I'm going through a proof of a vanishing theorem by Sommese ($H^{p,q}(X,L) = 0$ for $p+q > n+k$ if $L$ is $k$-ample) and have hit the following brick wall:

I've got a complex projective manifold $X$, a meromorphic map $f : X \to \mathbb P^n$ and an ample line bundle $L$ over $X$. I want to show that for any big multiple $mL$ there is a global section $\sigma$ of $mL$ which is not identically zero on any $f^{-1}(y)$ for $y \in f(X \setminus (\text{singularities of f}))$. Basically we're proving this vanishing theorem by induction on $k$ and such a section gives the induction step.

Now, for any fixed $y$ we let $Z$ be the closure of an irreducible component of $f^{-1}(y)$ and find an $N_0$ such that

$$0 \to H^0(X, \mathcal I_Z \otimes mL) \to H^0(X, mL) \to H^0(Z, mL|_Z) \to 0$$

is exact for all $m \geq N_0$, which gives us what we want.
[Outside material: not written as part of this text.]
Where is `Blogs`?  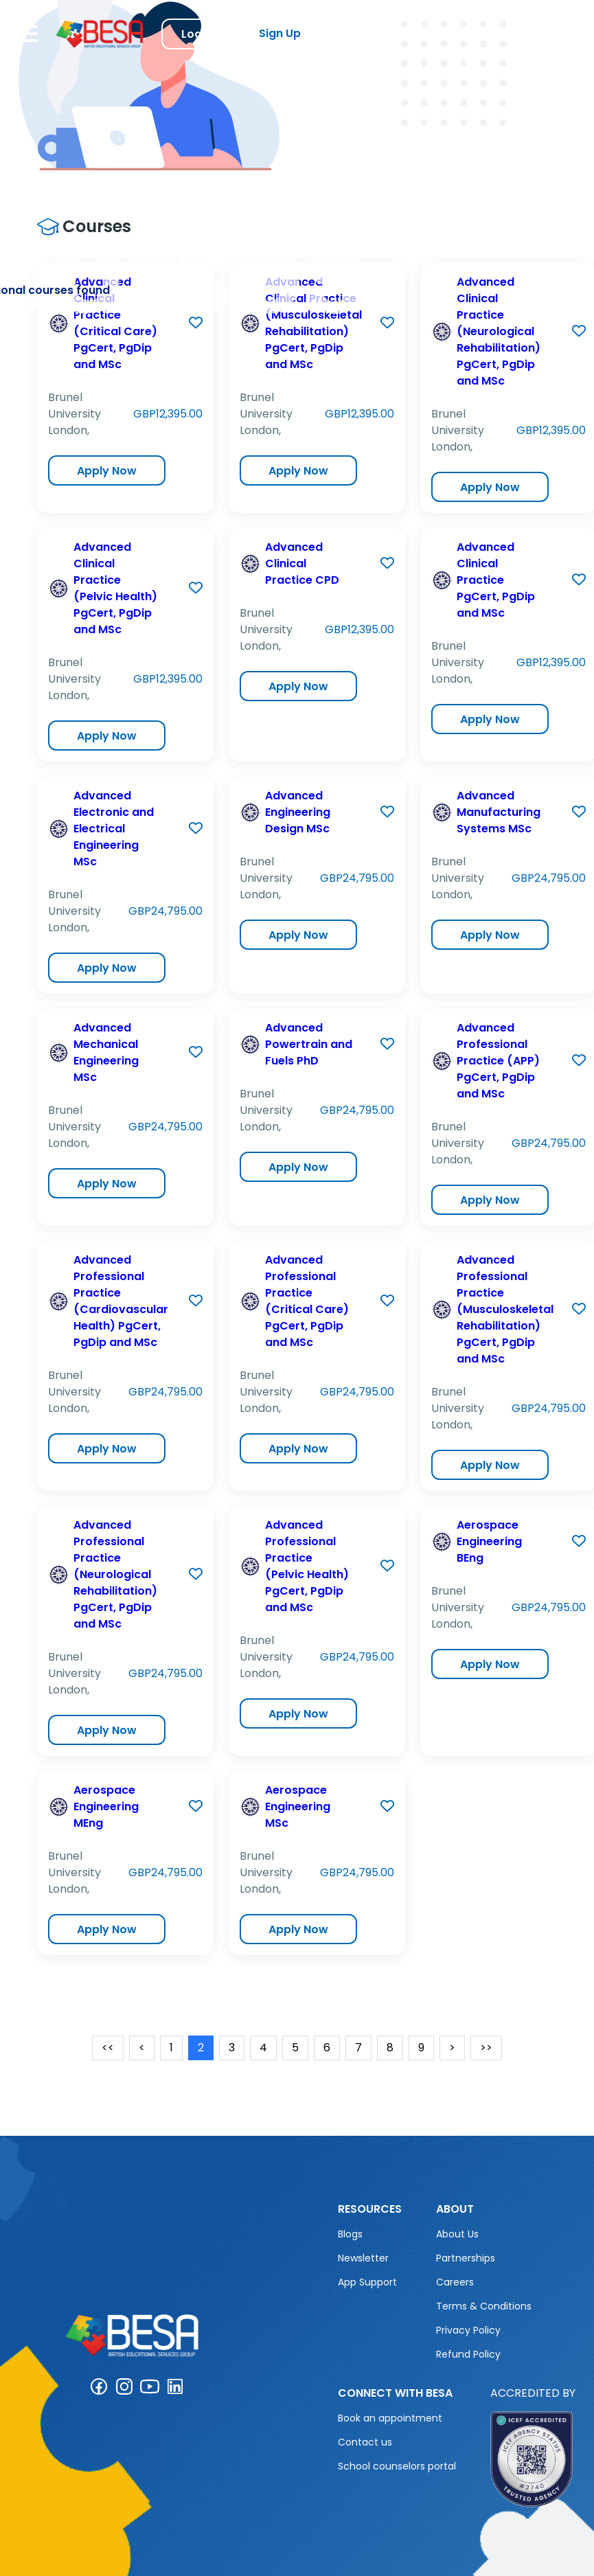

The problem is that this $N_0$ depends on $y$.

Sommese says in his book that we get around this by invoking the Hilbert scheme on $\mathbb P^n$ and a result by Grothendieck. He also gives a reference to an article by Hironaka where this result is proved. Both methods are very general and make heavy use of schemes, which I don't know well enough to be able to follow.

I've mostly convinced myself that I can reduce this to where $f$ is holomorphic, and I think some sort of a deformation argument might be possible if $f$ can be made behave nicely enough, but I don't see how to proceed.
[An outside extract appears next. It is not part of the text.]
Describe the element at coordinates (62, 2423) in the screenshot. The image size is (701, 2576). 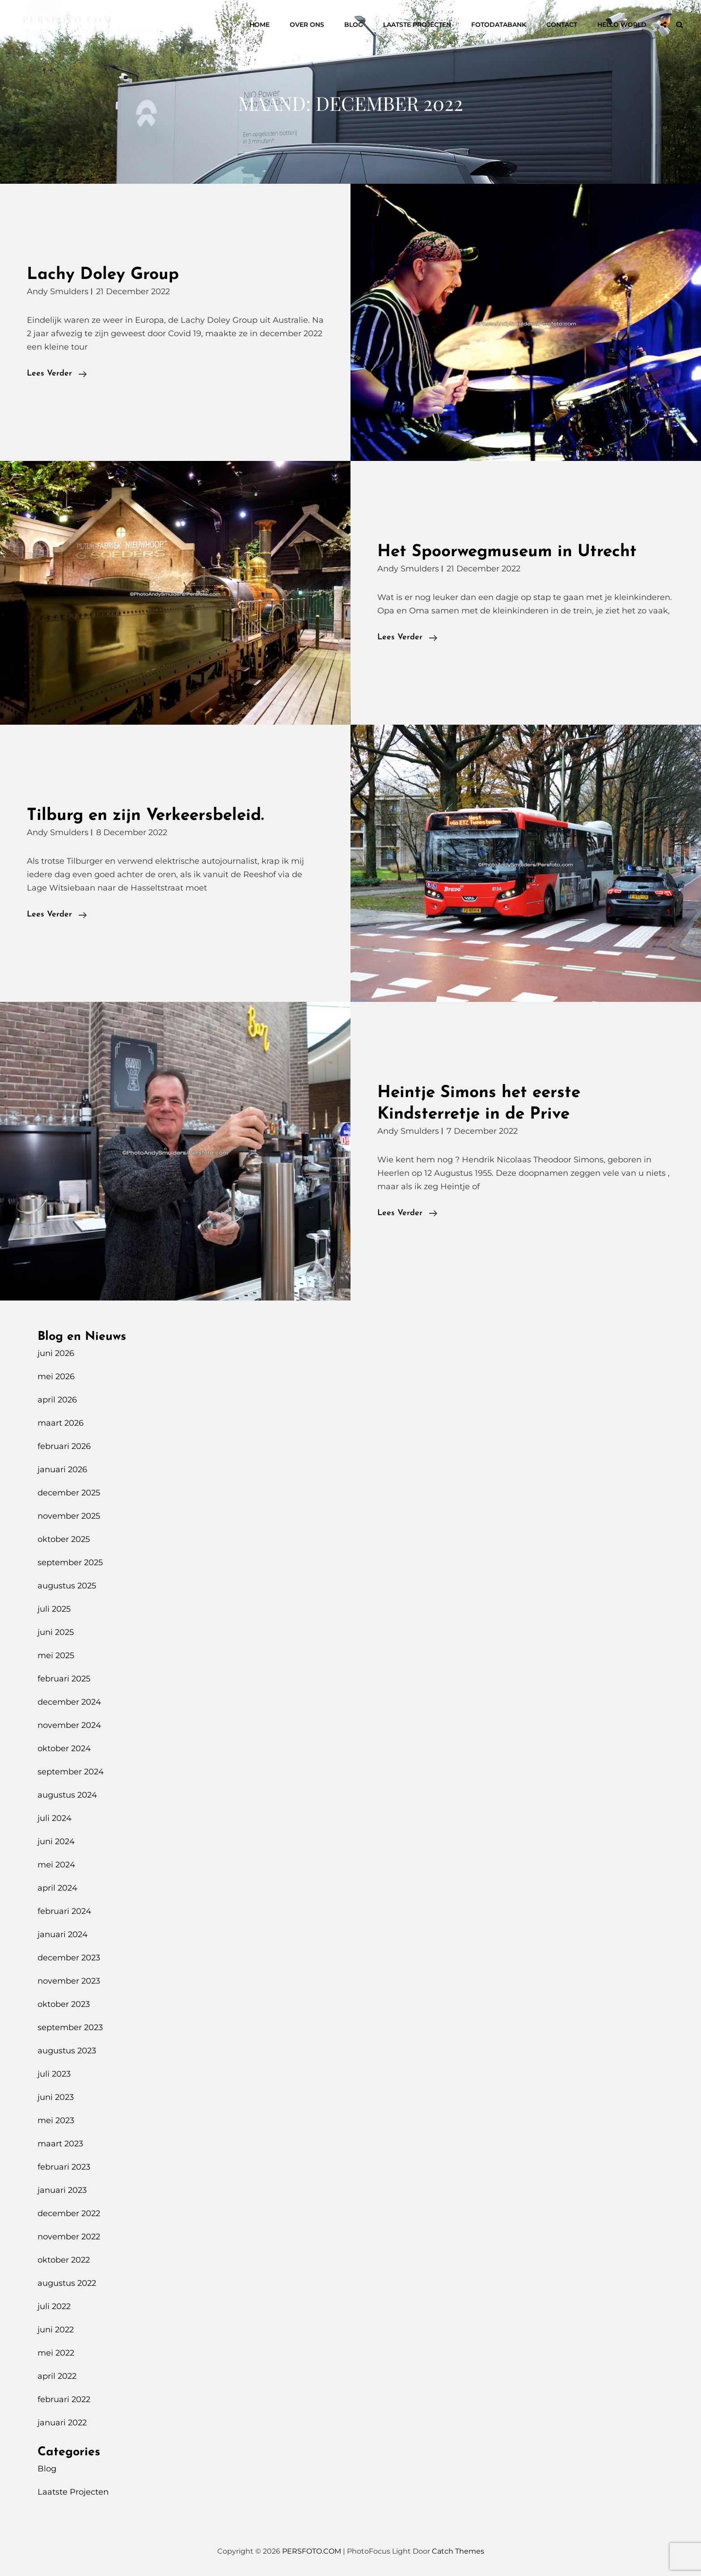
I see `januari 2022` at that location.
I'd really like some comments or suggestions on if it's possible to do this with analytic methods; a bit violently if you will. My thesis advisor suggested this theorem as a topic to present to other students with a rather diffeo-geometric background, and diving into schemes just to prove this one lemma seems like too big a detour for that audience.